#### TEXTO DO DOCUMENTO
┌──

A fosfoetanolamina sintética foi desenvolvida pelo Instituto de Química da USP de São Carlos e, após uma decisão da Justiça, passou a ser distribuída a pacientes com câncer, mesmo sem a comprovação dos benefícios da substância no tratamento de tumores.
Para ser aprovada pela Agência Nacional de Vigilância Sanitária (Anvisa), seria necessário que a substância passasse por, pelo menos, três fases de estudos clínicos que visam avaliar a eficácia e segurança do composto. Para se ter uma ideia, a pesquisa sobre os efeitos da fosfoetanolamina sintética em humanos só terá início em abril no Estado de São Paulo. A Comissão Nacional de Ética em Pesquisa do Conselho Nacional de Saúde (Conep) liberou na última sexta-feira os testes pela Secretaria de Saúde do Estado.
A grande procura – que levou à distribuição de senhas e o temor de que aumente ainda mais o número de interessados – fez com que a USP divulgasse um comunicado em que alega que não é indústria química ou farmacêutica e não tem condições de atender demanda em larga escala.
O projeto aprovado na noite de noite permite a “produção, manufatura, importação, distribuição, prescrição, dispensação, posse ou uso da fosfoetanolamina sintética” independentemente de registro sanitário, em caráter excepcional, enquanto estiverem em cursos os estudos clínicos da substância. É exigido, no entanto, que os agentes estejam regularmente autorizados e licenciados pela autoridade sanitária competente.
O uso da pílula do câncer, conforme o texto, fica condicionado a apresentação de laudo médico que comprove o diagnóstico da doença e assinatura de termo de consentimento e responsabilidade pelo paciente ou seu representante legal.

└──

De acordo com o texto sobre a fosfoetanolamina sintética, qual instituição desenvolveu a substância?

#### TRECHO DOS DADOS
┌──

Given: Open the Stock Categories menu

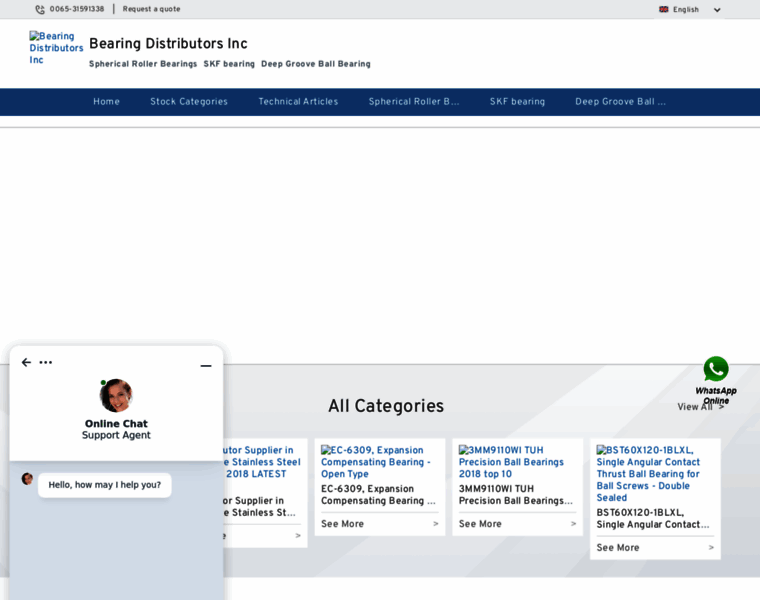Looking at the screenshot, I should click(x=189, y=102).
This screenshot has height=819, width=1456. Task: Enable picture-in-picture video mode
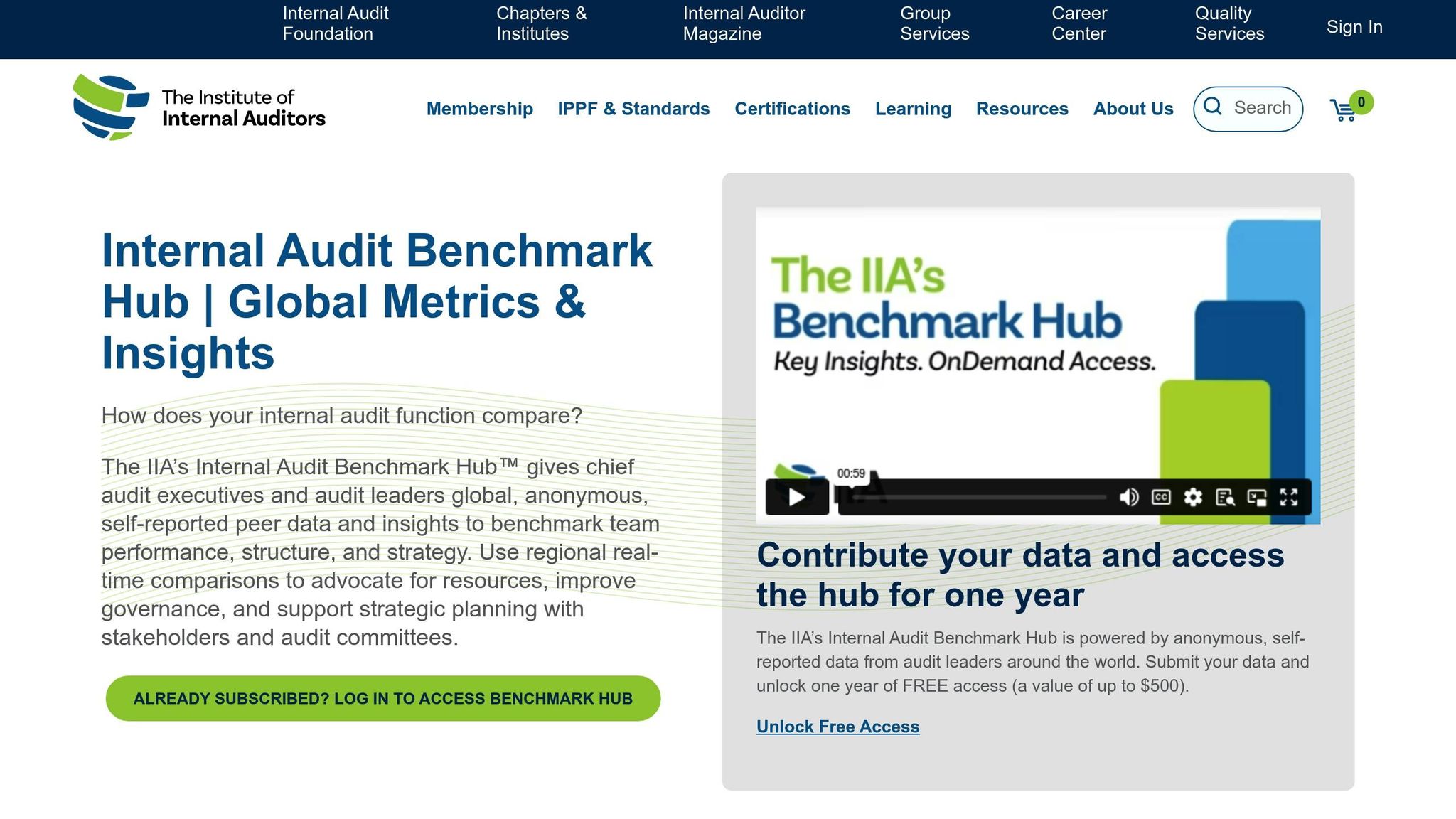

└──
┌──

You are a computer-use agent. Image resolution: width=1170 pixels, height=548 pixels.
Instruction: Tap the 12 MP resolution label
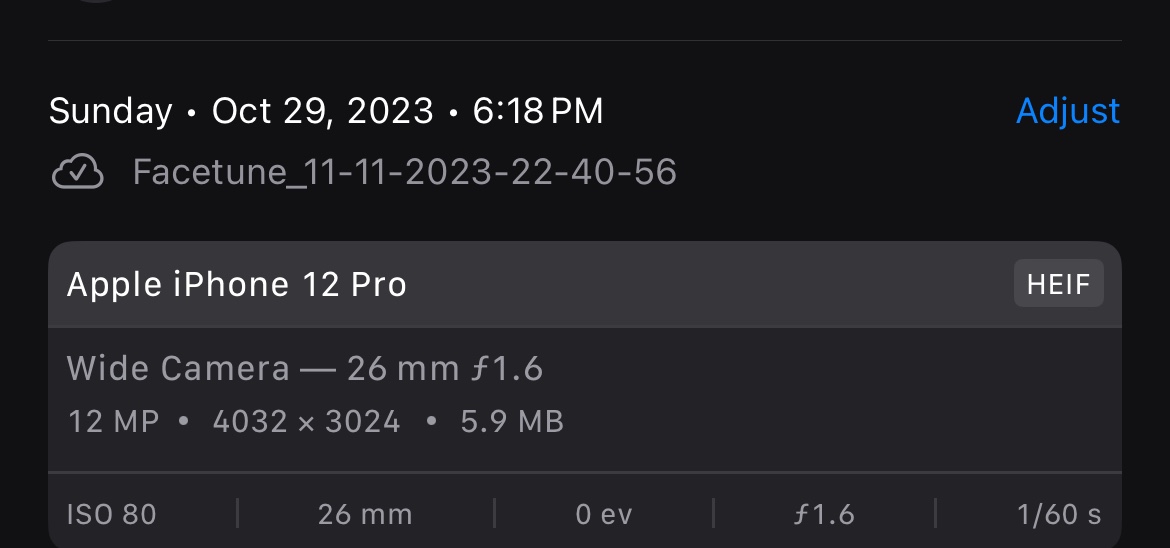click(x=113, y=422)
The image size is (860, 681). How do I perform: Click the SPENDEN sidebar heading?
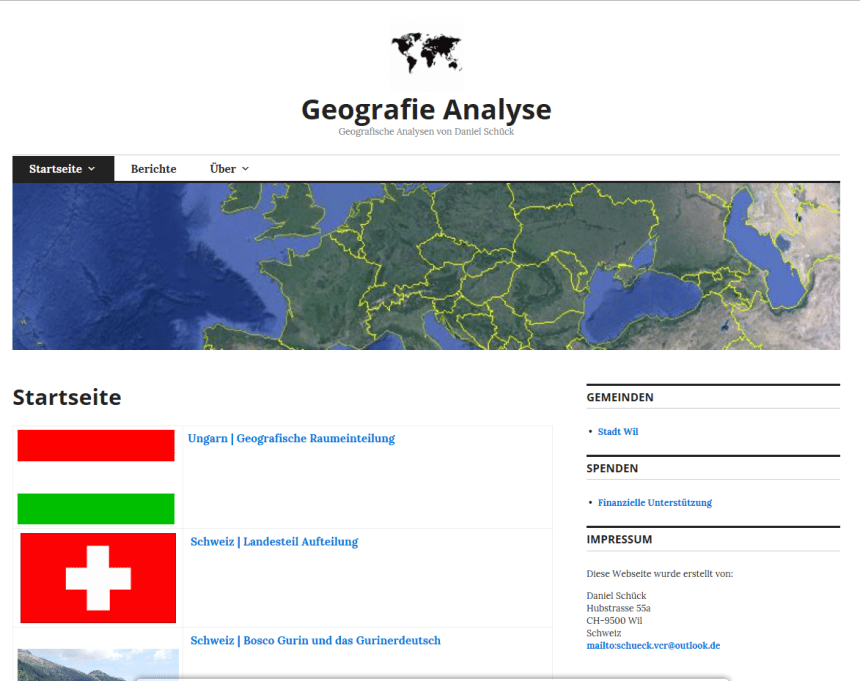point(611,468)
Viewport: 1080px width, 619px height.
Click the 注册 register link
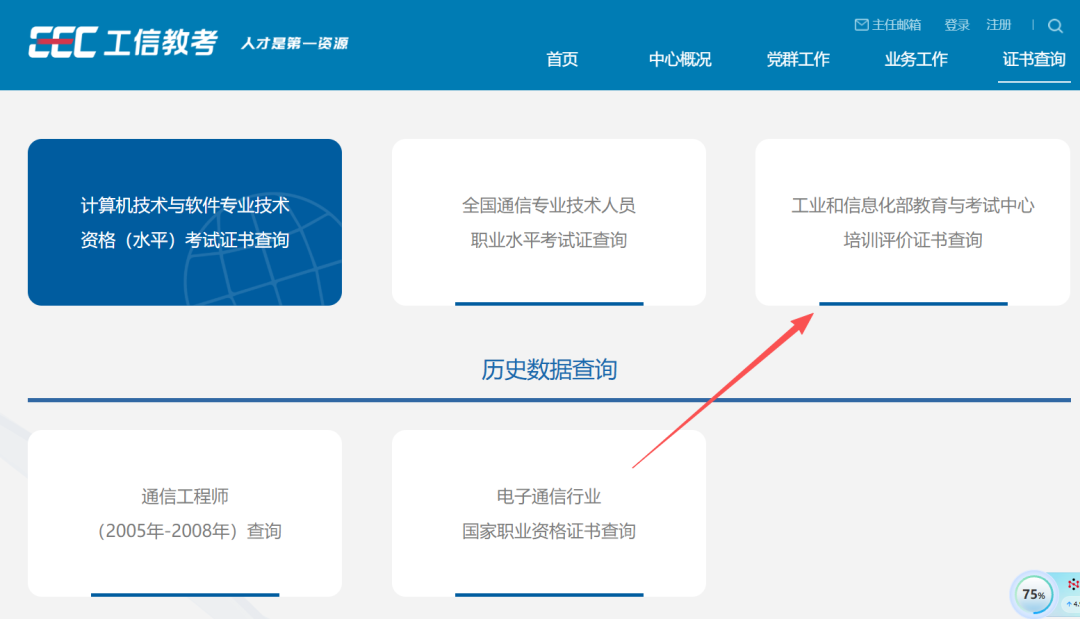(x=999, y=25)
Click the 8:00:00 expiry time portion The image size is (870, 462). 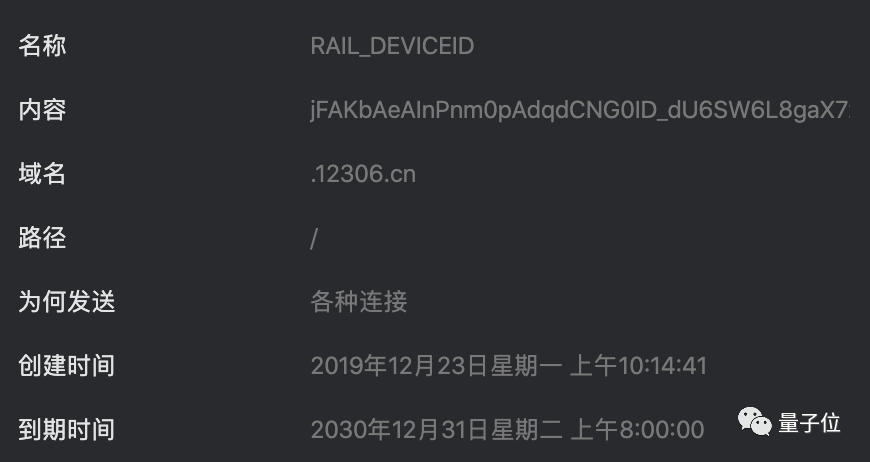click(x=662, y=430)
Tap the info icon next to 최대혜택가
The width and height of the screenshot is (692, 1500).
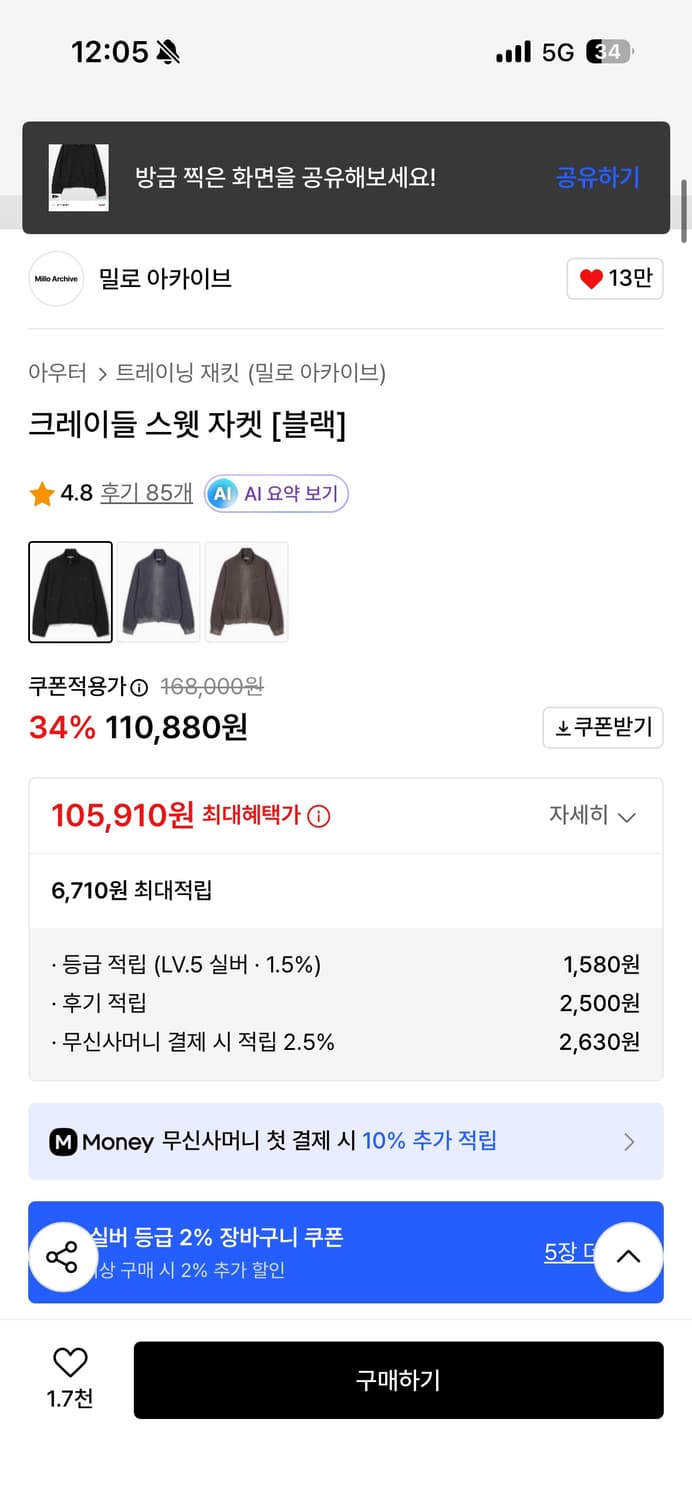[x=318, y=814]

└──

#### RESPOSTA DO EXERCÍCIO
O Instituto de Química da USP de São Carlos.